##### MATERIAL SHOWN #####

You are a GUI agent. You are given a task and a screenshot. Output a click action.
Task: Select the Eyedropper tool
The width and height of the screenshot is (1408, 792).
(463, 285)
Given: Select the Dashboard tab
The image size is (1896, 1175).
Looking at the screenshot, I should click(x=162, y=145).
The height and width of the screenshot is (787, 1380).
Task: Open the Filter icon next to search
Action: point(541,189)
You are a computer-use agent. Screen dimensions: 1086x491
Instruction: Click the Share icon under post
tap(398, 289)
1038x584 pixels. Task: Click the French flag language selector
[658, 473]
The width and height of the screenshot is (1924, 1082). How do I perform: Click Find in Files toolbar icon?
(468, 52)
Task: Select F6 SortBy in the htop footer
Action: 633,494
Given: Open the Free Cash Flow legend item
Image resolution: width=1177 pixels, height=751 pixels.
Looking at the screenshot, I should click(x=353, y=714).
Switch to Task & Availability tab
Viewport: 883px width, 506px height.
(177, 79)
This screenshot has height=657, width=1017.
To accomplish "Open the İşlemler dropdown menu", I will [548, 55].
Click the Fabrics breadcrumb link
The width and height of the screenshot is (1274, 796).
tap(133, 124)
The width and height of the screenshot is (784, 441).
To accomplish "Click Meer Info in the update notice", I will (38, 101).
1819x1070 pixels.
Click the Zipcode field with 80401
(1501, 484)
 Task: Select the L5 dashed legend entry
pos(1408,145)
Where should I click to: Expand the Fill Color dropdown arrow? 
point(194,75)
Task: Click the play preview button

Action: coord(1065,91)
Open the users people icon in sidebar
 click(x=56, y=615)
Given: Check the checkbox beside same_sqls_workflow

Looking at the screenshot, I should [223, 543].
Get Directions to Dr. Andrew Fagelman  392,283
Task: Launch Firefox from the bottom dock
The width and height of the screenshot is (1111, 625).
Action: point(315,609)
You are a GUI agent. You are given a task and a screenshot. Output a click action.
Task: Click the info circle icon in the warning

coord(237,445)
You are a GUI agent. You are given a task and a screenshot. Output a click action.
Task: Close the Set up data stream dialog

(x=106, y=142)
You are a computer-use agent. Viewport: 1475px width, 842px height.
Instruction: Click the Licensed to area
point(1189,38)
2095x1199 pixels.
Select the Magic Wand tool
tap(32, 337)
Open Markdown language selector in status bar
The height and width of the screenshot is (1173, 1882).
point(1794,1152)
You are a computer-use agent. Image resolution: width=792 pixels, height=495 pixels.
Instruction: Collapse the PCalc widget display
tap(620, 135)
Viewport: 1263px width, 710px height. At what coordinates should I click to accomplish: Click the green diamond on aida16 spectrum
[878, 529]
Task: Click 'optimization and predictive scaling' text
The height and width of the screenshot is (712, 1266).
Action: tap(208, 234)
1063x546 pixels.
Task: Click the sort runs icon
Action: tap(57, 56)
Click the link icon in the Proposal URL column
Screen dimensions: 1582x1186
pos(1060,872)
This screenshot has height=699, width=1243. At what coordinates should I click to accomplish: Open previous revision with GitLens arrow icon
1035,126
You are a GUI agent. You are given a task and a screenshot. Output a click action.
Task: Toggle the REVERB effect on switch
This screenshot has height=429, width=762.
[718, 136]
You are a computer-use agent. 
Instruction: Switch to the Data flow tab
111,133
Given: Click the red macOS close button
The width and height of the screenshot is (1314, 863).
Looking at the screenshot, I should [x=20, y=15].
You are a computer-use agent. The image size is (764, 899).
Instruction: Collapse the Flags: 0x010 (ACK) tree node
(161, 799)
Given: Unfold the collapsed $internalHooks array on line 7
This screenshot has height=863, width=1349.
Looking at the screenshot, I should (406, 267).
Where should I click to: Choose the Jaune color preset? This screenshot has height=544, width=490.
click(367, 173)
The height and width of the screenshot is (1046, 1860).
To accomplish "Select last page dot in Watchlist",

#####

WORK REQUEST: Copy out the entire listing word for word. Keep every line as it is.

EXERCISE OUTPUT:
You are a GUI agent. You are given a task and a screenshot. Output a click action.
Task: Select the Eyedropper tool
The width and height of the screenshot is (1408, 792).
(463, 285)
Given: Select the Dashboard tab
The image size is (1896, 1175).
Looking at the screenshot, I should click(x=162, y=145).
The height and width of the screenshot is (787, 1380).
Task: Open the Filter icon next to search
Action: point(541,189)
You are a computer-use agent. Screen dimensions: 1086x491
Instruction: Click the Share icon under post
tap(398, 289)
1038x584 pixels. Task: Click the French flag language selector
[658, 473]
The width and height of the screenshot is (1924, 1082). How do I perform: Click Find in Files toolbar icon?
(468, 52)
Task: Select F6 SortBy in the htop footer
Action: 633,494
Given: Open the Free Cash Flow legend item
Image resolution: width=1177 pixels, height=751 pixels.
Looking at the screenshot, I should click(x=353, y=714).
Switch to Task & Availability tab
Viewport: 883px width, 506px height.
(177, 79)
This screenshot has height=657, width=1017.
To accomplish "Open the İşlemler dropdown menu", I will [548, 55].
Click the Fabrics breadcrumb link
The width and height of the screenshot is (1274, 796).
tap(133, 124)
The width and height of the screenshot is (784, 441).
To accomplish "Click Meer Info in the update notice", I will (38, 101).
1819x1070 pixels.
Click the Zipcode field with 80401
(1501, 484)
 Task: Select the L5 dashed legend entry
pos(1408,145)
Where should I click to: Expand the Fill Color dropdown arrow? 
point(194,75)
Task: Click the play preview button

Action: coord(1065,91)
Open the users people icon in sidebar
 click(x=56, y=615)
Given: Check the checkbox beside same_sqls_workflow

Looking at the screenshot, I should [223, 543].
Get Directions to Dr. Andrew Fagelman  392,283
Task: Launch Firefox from the bottom dock
The width and height of the screenshot is (1111, 625).
Action: point(315,609)
You are a GUI agent. You are given a task and a screenshot. Output a click action.
Task: Click the info circle icon in the warning

coord(237,445)
You are a GUI agent. You are given a task and a screenshot. Output a click action.
Task: Close the Set up data stream dialog

(x=106, y=142)
You are a computer-use agent. Viewport: 1475px width, 842px height.
Instruction: Click the Licensed to area
point(1189,38)
2095x1199 pixels.
Select the Magic Wand tool
tap(32, 337)
Open Markdown language selector in status bar
The height and width of the screenshot is (1173, 1882).
point(1794,1152)
You are a computer-use agent. Image resolution: width=792 pixels, height=495 pixels.
Instruction: Collapse the PCalc widget display
tap(620, 135)
Viewport: 1263px width, 710px height. At what coordinates should I click to accomplish: Click the green diamond on aida16 spectrum
[878, 529]
Task: Click 'optimization and predictive scaling' text
The height and width of the screenshot is (712, 1266).
Action: tap(208, 234)
1063x546 pixels.
Task: Click the sort runs icon
Action: tap(57, 56)
Click the link icon in the Proposal URL column
Screen dimensions: 1582x1186
pos(1060,872)
This screenshot has height=699, width=1243. At what coordinates should I click to accomplish: Open previous revision with GitLens arrow icon
1035,126
You are a GUI agent. You are given a task and a screenshot. Output a click action.
Task: Toggle the REVERB effect on switch
This screenshot has height=429, width=762.
[718, 136]
You are a computer-use agent. 
Instruction: Switch to the Data flow tab
111,133
Given: Click the red macOS close button
The width and height of the screenshot is (1314, 863).
Looking at the screenshot, I should [x=20, y=15].
You are a computer-use agent. The image size is (764, 899).
Instruction: Collapse the Flags: 0x010 (ACK) tree node
(161, 799)
Given: Unfold the collapsed $internalHooks array on line 7
This screenshot has height=863, width=1349.
Looking at the screenshot, I should (406, 267).
Where should I click to: Choose the Jaune color preset? This screenshot has height=544, width=490.
click(367, 173)
The height and width of the screenshot is (1046, 1860).
To accomplish "Select last page dot in Watchlist",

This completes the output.